MySQL HeatWave AutoML includes data drift detection for the following models:

  • Classification

  • Regression

  • Anomaly detection (as of MySQL 9.3.2)

Before You Begin

Data Drift Detection Overview

Machine learning typically makes an assumption that the training data and test data are similar. Over time, the similarity between the training data and the test data can decrease. This is known as data drift.

You can monitor data drift in the model catalog and when running the ML_PREDICT_ROW and ML_PREDICT_TABLE routines.

For the model catalog, the model_metadata column includes the training_drift_metric JSON object literal, which contains mean and variance numeric values. See Model Metadata.

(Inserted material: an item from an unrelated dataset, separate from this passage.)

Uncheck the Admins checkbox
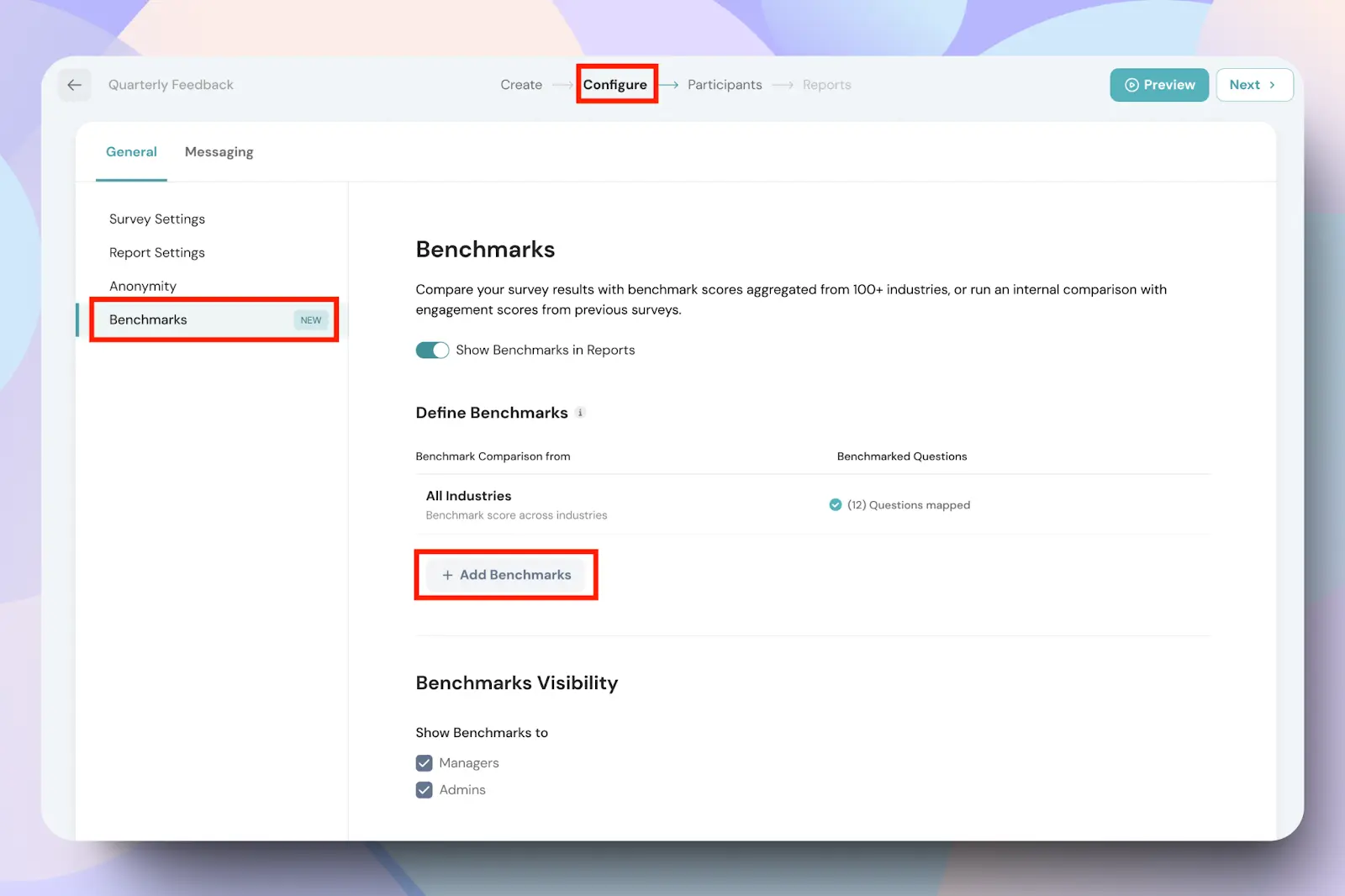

mean and variance indicate the quality of the trained drift detector, and both values should be low. The more important value is mean, and if it is greater than 1.0, then drift evaluation for the test results might not be reliable.

For the ML_PREDICT_ROW and ML_PREDICT_TABLE routines, the options parameter includes the additional_details boolean value. If this option is enabled, the ml_results column includes the drift JSON object literal, which contains the metric numeric value and the attribution_percent JSON object literal.

  • metric indicates the similarity between training and test data. A low value indicates similar values. A value grater than 1.0 indicates data drift, and the prediction results are questionable.

  • attribution_percent indicates the top three features that contribute to data drift for each result. The higher the percentage value, the greater the contribution.

Workflow to Analyze Data Drift

The workflow to analyze data drift includes the following:

  1. Run ML_TRAIN to train the machine learning model with either the classification or regression task.

  2. When training is complete, query the model_metadata column and review the mean and variance values.

  3. Run the ML_PREDICT_ROW or ML_PREDICT_TABLE routines on the trained model with the additional_details option set to true.

  4. Review the drift parameter in ml_results.

Analyze Data Drift in Model Metadata

To analyze data drift in model metadata:

  1. Train the model with ML_TRAIN.

    mysql> CALL sys.ML_TRAIN('table_name', 'target_column_name', JSON_OBJECT('task', 'task_name'), @variable);

    Replace table_name, target_column_name, task_name, and variable with your own values. For example:

    mysql> CALL sys.ML_TRAIN('census_data.census_train', 'revenue', JSON_OBJECT('task', 'classification'), @census_model);

    Where:

    • census_data.census_train is the fully qualified name of the table that contains the training dataset (schema_name.table_name).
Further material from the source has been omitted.